- **TASK INSTRUCTIONS**:
This exercise calls for retyping every line below exactly, with the images omitted.

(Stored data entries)
=== Begin Enclosure ===
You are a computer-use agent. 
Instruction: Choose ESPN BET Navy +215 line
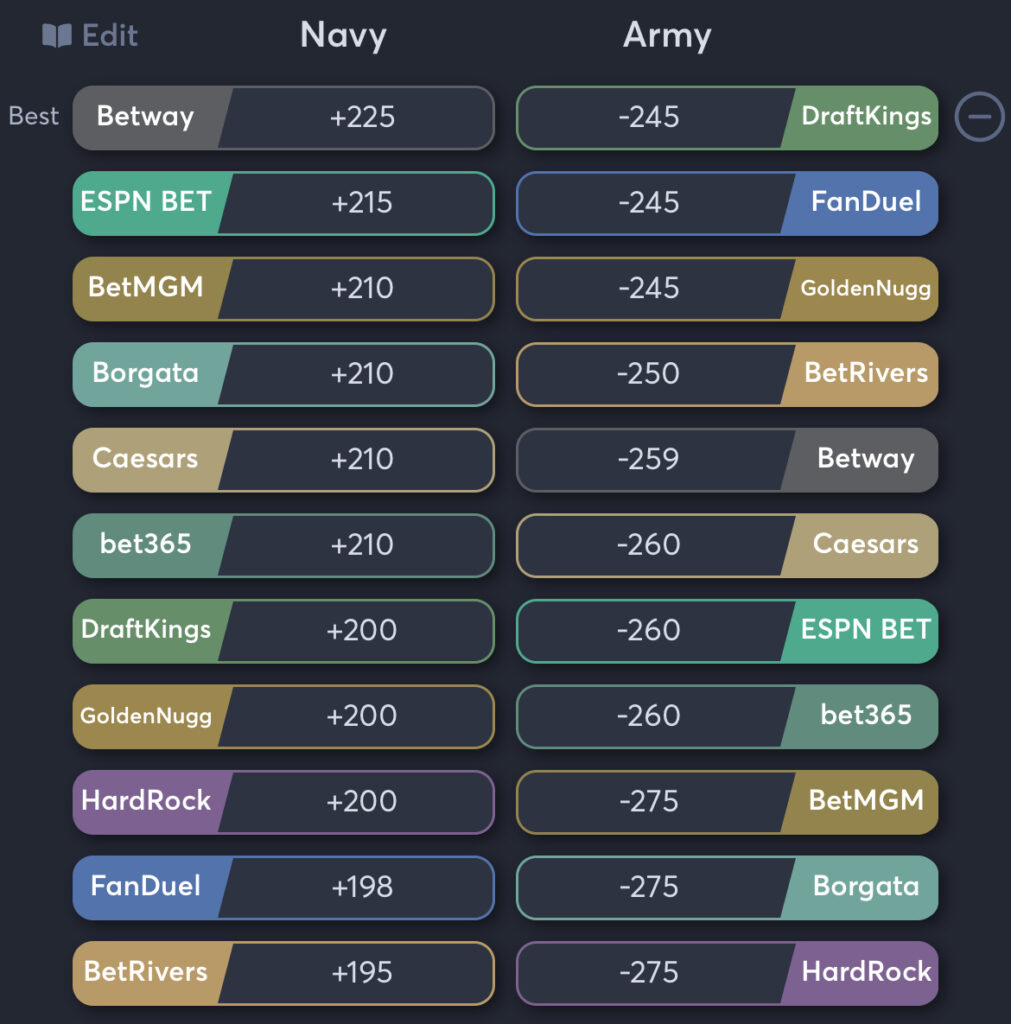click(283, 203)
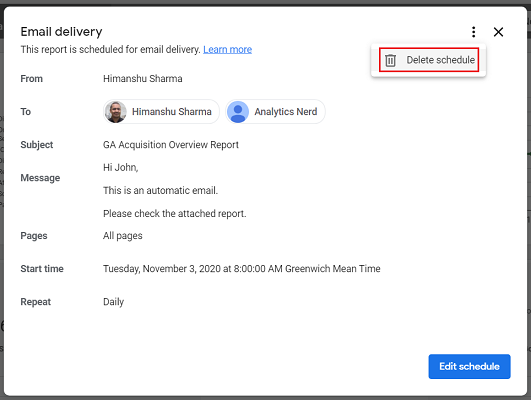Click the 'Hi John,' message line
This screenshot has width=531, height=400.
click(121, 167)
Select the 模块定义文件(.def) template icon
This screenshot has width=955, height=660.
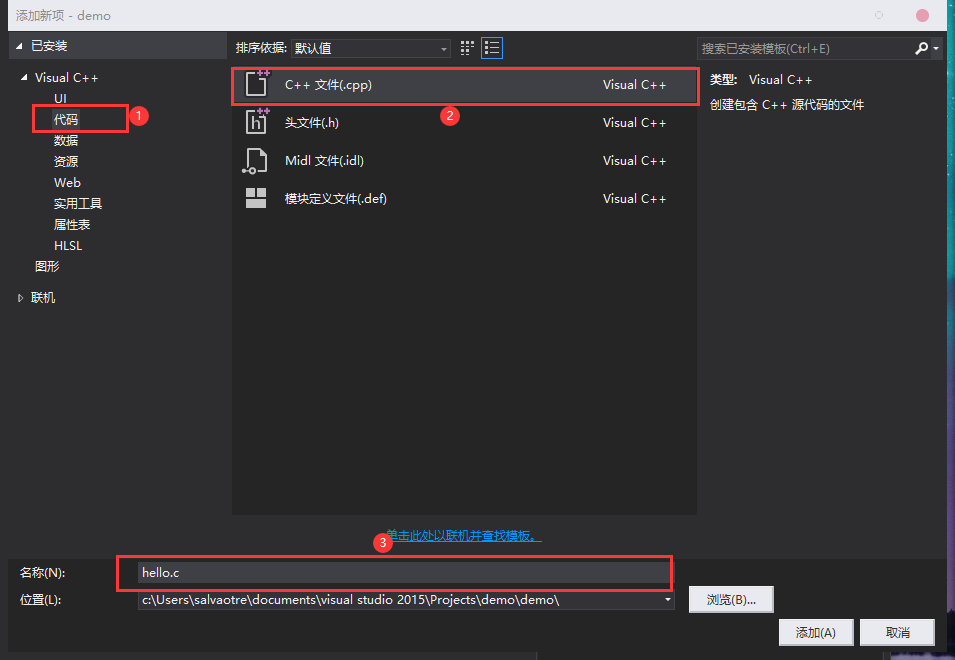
=== End Enclosure ===
- **COMPLETED EXERCISE**:
You are a computer-use agent. 
Instruction: Choose ESPN BET Navy +215 line
click(283, 203)
Click the 'Hi John,' message line
This screenshot has width=531, height=400.
click(121, 167)
Select the 模块定义文件(.def) template icon
This screenshot has width=955, height=660.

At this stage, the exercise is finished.